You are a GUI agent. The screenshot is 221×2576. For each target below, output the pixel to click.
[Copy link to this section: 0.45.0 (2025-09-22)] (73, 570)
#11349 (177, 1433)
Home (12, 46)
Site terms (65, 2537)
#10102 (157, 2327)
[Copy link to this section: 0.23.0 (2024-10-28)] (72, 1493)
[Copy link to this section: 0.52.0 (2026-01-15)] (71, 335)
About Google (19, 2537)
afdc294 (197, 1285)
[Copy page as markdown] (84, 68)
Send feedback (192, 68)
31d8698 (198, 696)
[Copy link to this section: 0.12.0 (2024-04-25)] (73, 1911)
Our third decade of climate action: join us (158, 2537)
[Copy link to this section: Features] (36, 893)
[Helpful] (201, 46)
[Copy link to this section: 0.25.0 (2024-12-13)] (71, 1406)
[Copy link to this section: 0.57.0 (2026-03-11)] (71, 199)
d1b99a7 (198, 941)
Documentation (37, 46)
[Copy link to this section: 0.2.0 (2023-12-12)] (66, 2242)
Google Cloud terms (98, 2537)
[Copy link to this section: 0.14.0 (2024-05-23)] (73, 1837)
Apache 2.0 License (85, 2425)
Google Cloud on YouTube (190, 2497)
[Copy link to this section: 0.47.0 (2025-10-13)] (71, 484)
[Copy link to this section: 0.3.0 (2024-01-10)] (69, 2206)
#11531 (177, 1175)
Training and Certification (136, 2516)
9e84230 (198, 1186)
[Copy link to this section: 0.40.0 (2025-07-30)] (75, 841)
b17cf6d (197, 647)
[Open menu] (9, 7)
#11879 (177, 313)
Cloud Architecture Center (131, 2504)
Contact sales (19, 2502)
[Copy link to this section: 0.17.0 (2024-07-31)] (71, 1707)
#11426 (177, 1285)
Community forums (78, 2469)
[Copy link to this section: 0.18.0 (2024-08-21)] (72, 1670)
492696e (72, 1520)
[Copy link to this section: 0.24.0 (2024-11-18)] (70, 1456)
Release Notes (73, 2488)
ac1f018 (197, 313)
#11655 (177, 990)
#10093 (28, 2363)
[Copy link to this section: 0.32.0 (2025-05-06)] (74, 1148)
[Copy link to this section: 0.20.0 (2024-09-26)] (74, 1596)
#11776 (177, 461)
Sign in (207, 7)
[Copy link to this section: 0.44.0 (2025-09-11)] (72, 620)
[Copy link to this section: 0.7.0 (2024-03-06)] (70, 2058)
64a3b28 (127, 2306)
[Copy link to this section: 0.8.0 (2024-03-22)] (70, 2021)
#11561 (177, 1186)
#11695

WHAT IS BEING ASKED - Each line from the one containing "Community forums (78, 2469)" down to the last line of the material above is to be transcribed exactly, with nothing else included.

REPLY TO THE TASK -
Community forums (78, 2469)
[Copy link to this section: 0.18.0 (2024-08-21)] (72, 1670)
492696e (72, 1520)
[Copy link to this section: 0.24.0 (2024-11-18)] (70, 1456)
Release Notes (73, 2488)
ac1f018 (197, 313)
#11655 (177, 990)
#10093 (28, 2363)
[Copy link to this section: 0.32.0 (2025-05-06)] (74, 1148)
[Copy link to this section: 0.20.0 (2024-09-26)] (74, 1596)
#11776 (177, 461)
Sign in (207, 7)
[Copy link to this section: 0.44.0 (2025-09-11)] (72, 620)
[Copy link to this section: 0.7.0 (2024-03-06)] (70, 2058)
64a3b28 (127, 2306)
[Copy link to this section: 0.8.0 (2024-03-22)] (70, 2021)
#11561 (177, 1186)
#11695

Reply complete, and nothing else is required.